Tahu arti BOTI? Ini sebuah istilah yang semula datang dari bahasa gaul komunitas gay. Boti merujuk pada gay yang berperan seperti perempuan. Jadi dalam pasangan gay kan memang ada yang berposisi sebagai laki, dan ada yang berposisi sebagai perempuan. BOTI ini yang berposisi sebagai perempuan. Istilah BOTI sendiri adalah plesetan dari kata bottom, alias di bawah. Jadi BOTI berada di bawah dalam hubungan pasangan itu.
Masalahnya, sekarang ini ada semacam penyebaran kebencian terhadap BOTI terutama di media sosial. Ini misalnya terlihat di kanal YouTube Under Pressure. Kanal itu mengunggah satu konten berjudul ”Kenapa Boti Makin Banyak di Indonesia?” pada 8 Maret lalu. Dalam video itu terdapat beberapa cuplikan yang khas boti. Misalnya, guru dan murid yang terlihat kemayu saat joget. Juga cowok dengan gaya feminin yang sedang diwawancarai. Konten video milik Riezky Kabah pun ditampilkan. Setelah itu, muncul host yang wajahnya ditutupi stiker dan ngaku merasa jijik dan muak kepada para boti. Dia mengaku heran kenapa orang semakin bangga dan terang-terangan menunjukkan kelainan seksualnya. ”Kayaknya makin hari makin banyak aja orang yang bangga dengan kelakuan mereka,” katanya. “Apa jangan-jangan emang ini udah jadi wabah?” lanjutnya. Menurutnya, negara kita udah mulai rusak di antaranya karena kemunculan boti. Video ini sudah ditonton 76 ribu kali. Mayoritas komennya negatif kepada boti, sesuatu yang bisa ditebak.
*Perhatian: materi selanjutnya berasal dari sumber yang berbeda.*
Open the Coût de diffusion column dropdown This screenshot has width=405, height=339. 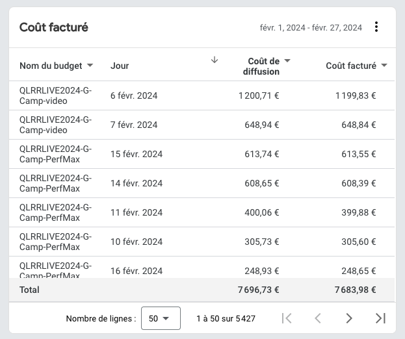tap(287, 61)
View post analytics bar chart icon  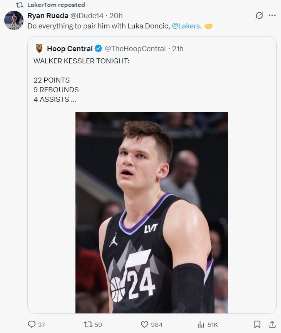[201, 325]
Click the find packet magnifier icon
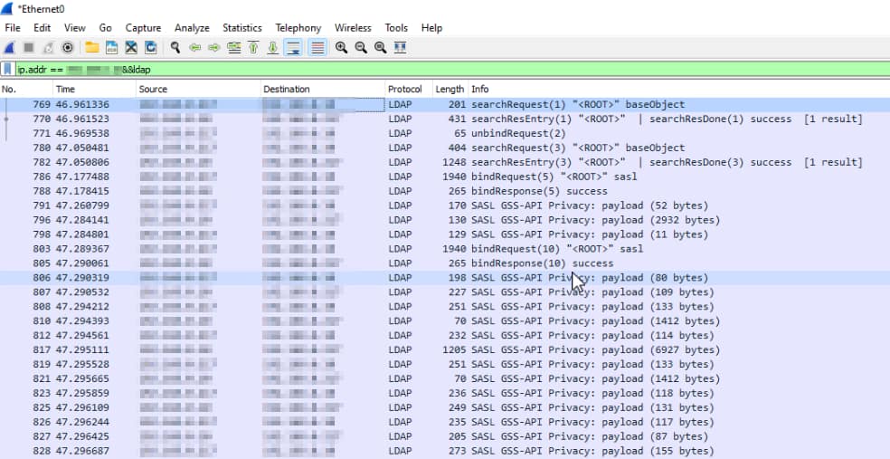Screen dimensions: 890x459 (x=175, y=48)
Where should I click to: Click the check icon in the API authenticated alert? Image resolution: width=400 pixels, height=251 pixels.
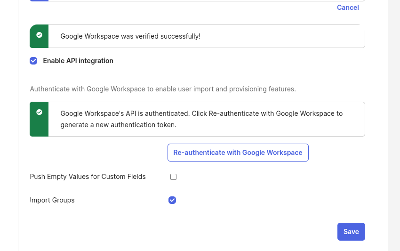click(x=39, y=112)
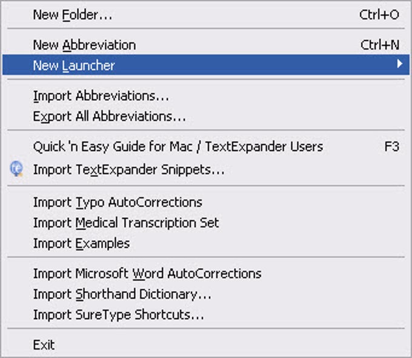Select Import Shorthand Dictionary option
Screen dimensions: 412x358
pos(122,294)
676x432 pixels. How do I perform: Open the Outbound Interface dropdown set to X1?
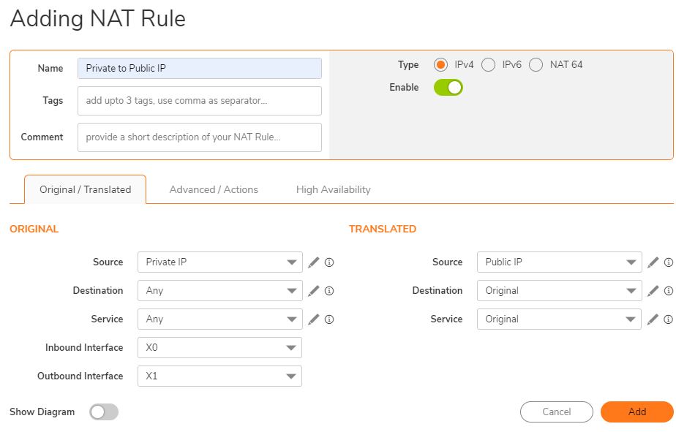[x=219, y=376]
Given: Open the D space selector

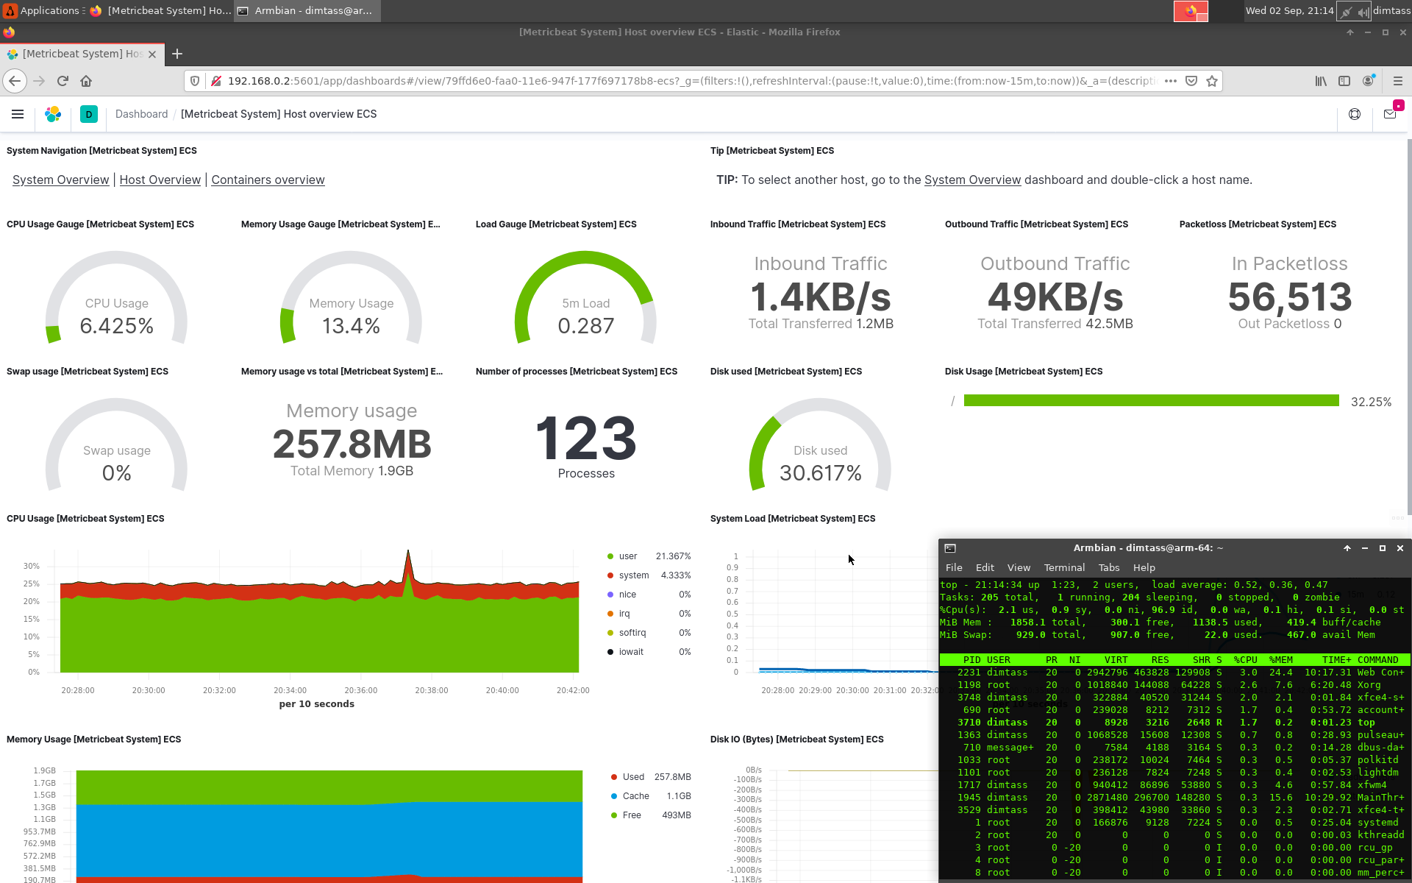Looking at the screenshot, I should click(89, 114).
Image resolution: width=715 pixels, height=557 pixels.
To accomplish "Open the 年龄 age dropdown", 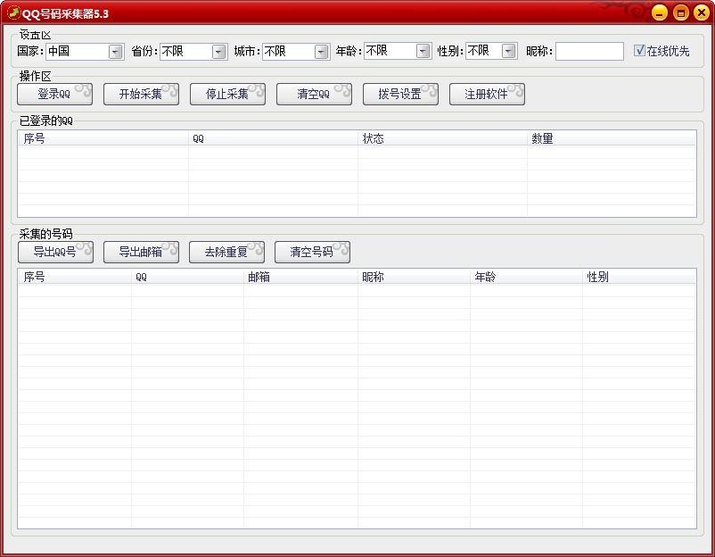I will tap(423, 52).
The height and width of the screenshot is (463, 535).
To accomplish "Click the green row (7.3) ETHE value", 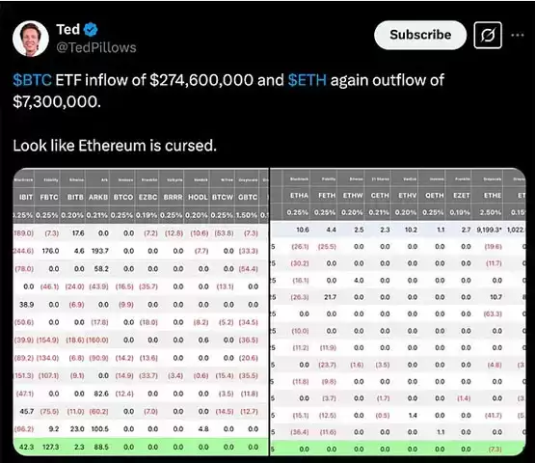I will coord(495,449).
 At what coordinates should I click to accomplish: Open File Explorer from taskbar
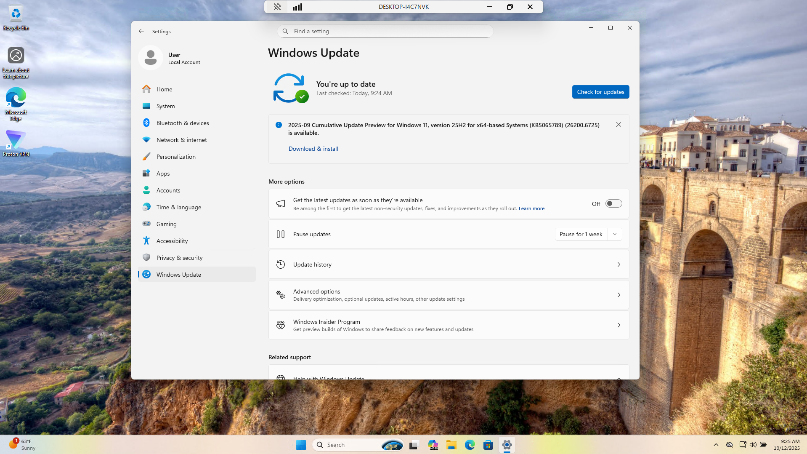(x=451, y=445)
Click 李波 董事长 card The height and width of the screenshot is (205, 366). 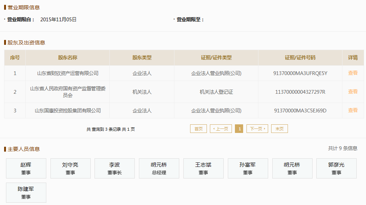(115, 168)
Antipati terhadap BOTI itu sesungguhnya berlebihan. Kalau kita merujuk pengertian di atas, BOTI sudah ada di tengah-tengah masyarakat jauh sebelum istilah itu popular. Itu bisa dilihat dari sejarah dan budaya di Indonesia yang mengakui keberagaman ekspresi gender dan seksualitas. Misalnya dalam budaya Bugis, ada 5 gender yang diakui. Oroane, makkunrai, calalai, calabai, dan bissu. Dari 5 gender itu, calabai sepadan dengan boti. Boti juga jadi sosok penting dalam pertunjukkan seni Nusantara. Menurut situs historia.id, di Aceh mereka disebut sadati. Di Padang Pariaman, Sumatera Barat, disebut anak jawi. Di Jawa Timur disebut tandak. Jadi, boti punya akar dalam banyak budaya di Indonesia. Boti bagian dari masyarakat kita.
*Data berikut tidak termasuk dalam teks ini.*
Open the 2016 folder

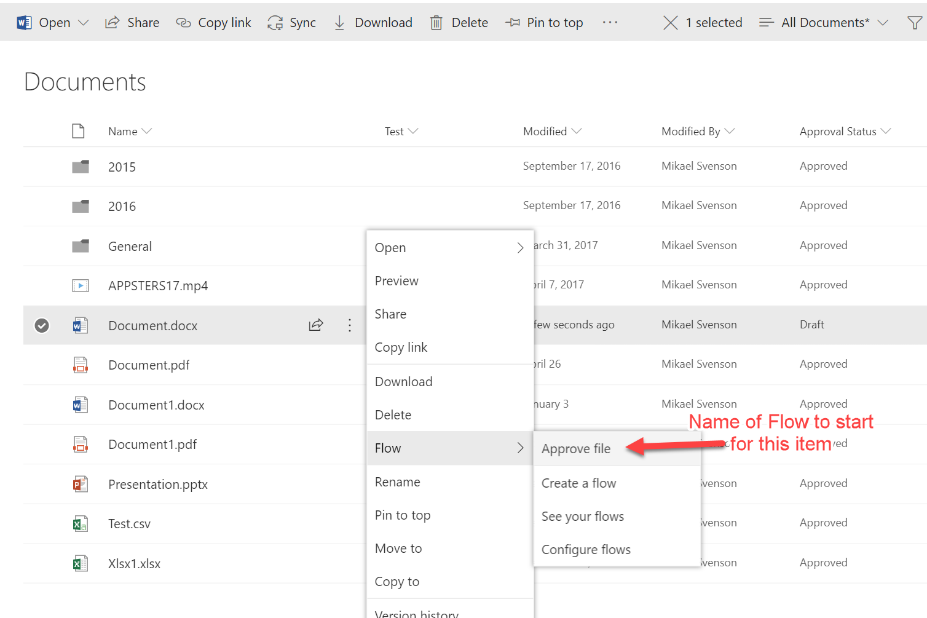tap(122, 207)
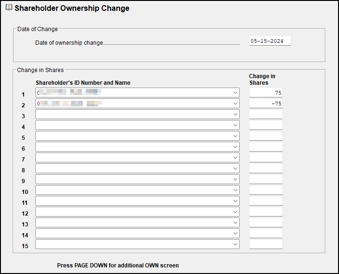Image resolution: width=339 pixels, height=274 pixels.
Task: Select the row 11 Change in Shares field
Action: tap(266, 201)
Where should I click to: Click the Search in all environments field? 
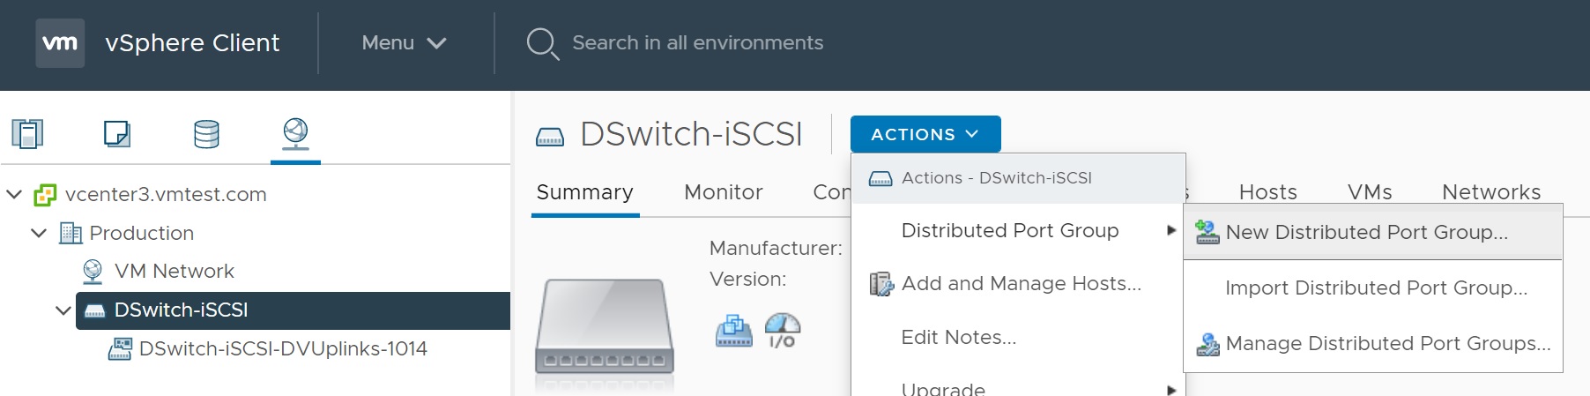click(x=697, y=43)
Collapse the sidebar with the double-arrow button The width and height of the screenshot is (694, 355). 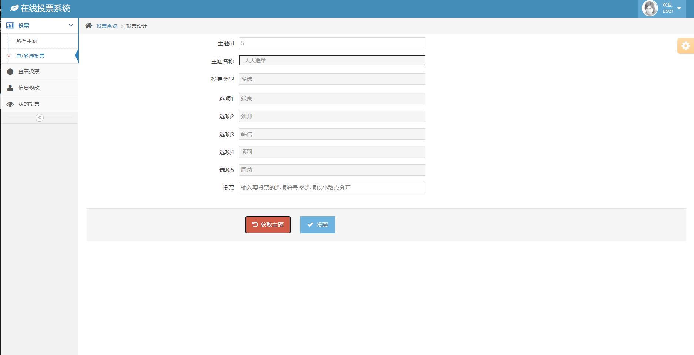click(x=40, y=118)
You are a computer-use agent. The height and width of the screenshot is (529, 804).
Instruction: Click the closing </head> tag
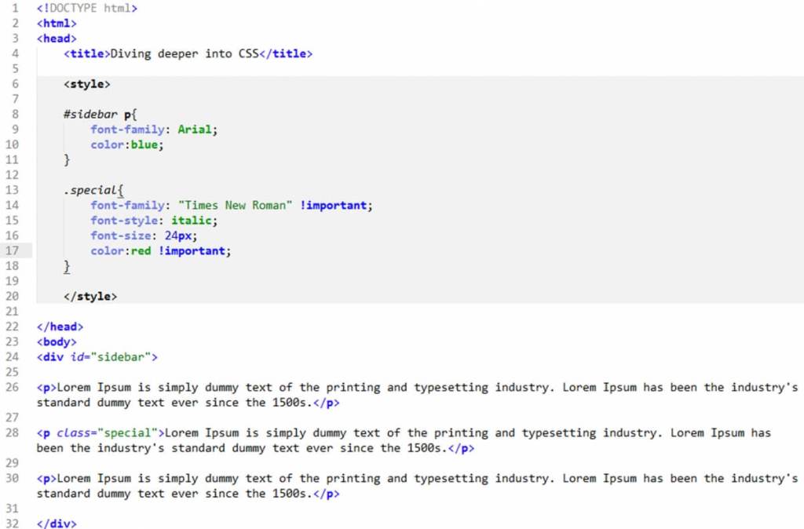pos(60,327)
Kitab Undang-Undang Hukum Pidana (KUHP) kita pun nggak mengkriminalisasi boti dan kaum LGBT secara umum. Karena itu, bisa dipahami kalau boti mudah dijumpai. Justru mereka yang tergagap-gagap dengan keberadaan boti adalah orang yang nggak tahu sejarah dan budayanya sendiri. Juga orang yang nggak menapak bumi. Memang keberadaan boti selalu ditentang kelompok konservatif. Mereka dicaci dan dianggap sebagai wabah. Mereka didiskriminasi dan bahkan dipersekusi. Tapi boti nggak akan pernah hilang. Selama keberagaman gender dan seksualitas itu masih ada, selama itu pula boti dan kaum LGBT secara umum tetap ada.
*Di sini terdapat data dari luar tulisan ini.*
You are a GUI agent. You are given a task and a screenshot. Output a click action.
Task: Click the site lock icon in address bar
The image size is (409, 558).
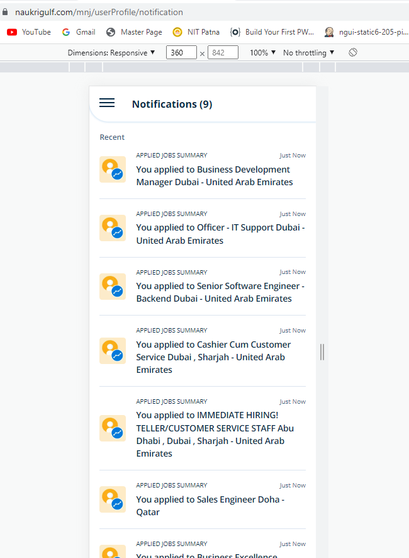[6, 12]
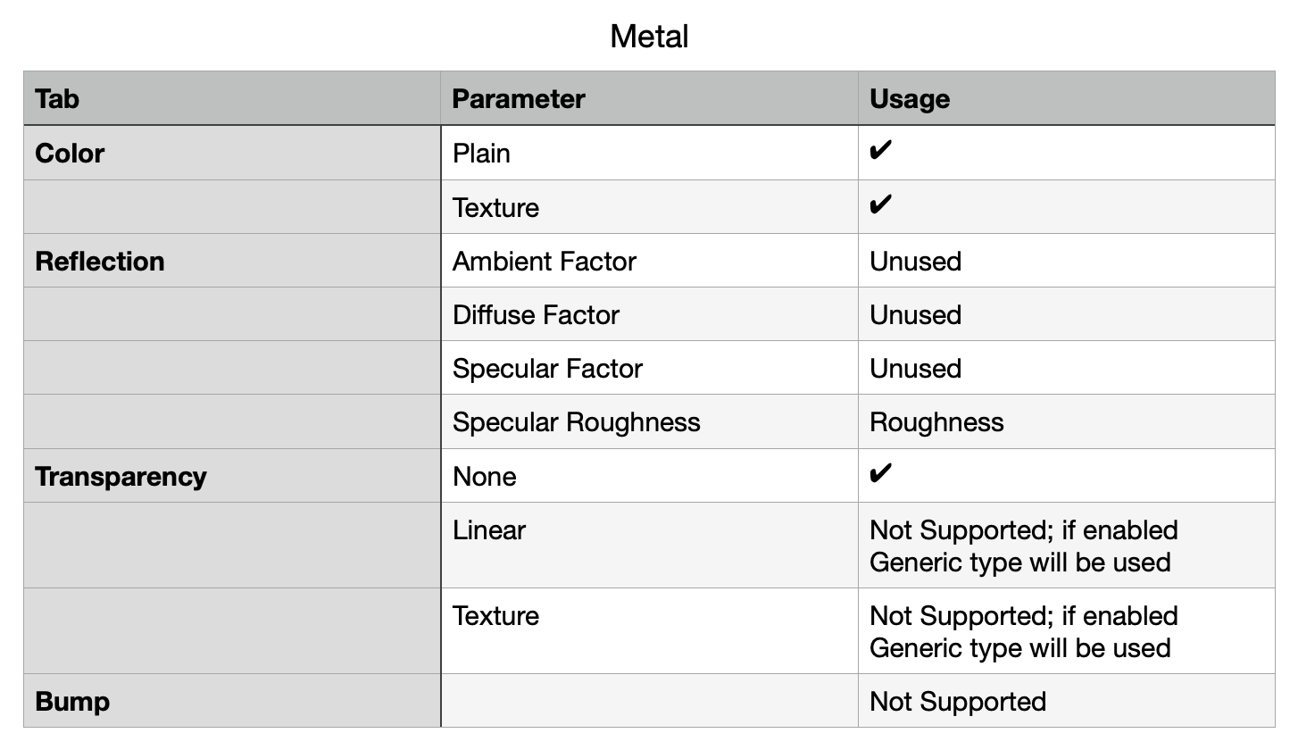
Task: Click the Specular Roughness parameter cell
Action: [x=650, y=421]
Ketidaksukaan sebagian orang kepada boti dan kaum LGBT secara umum bisa dipahami. Tapi mereka nggak perlu fobia. Apalagi sampai menyebarkan ujaran kebencian dan melakukan kekerasan. Boti dan kaum LGBT secara umum juga manusia. Sama seperti Anda, saya, dan kita semua. Yuk, hormati keberagaman ekspresi gender dan seksualitas!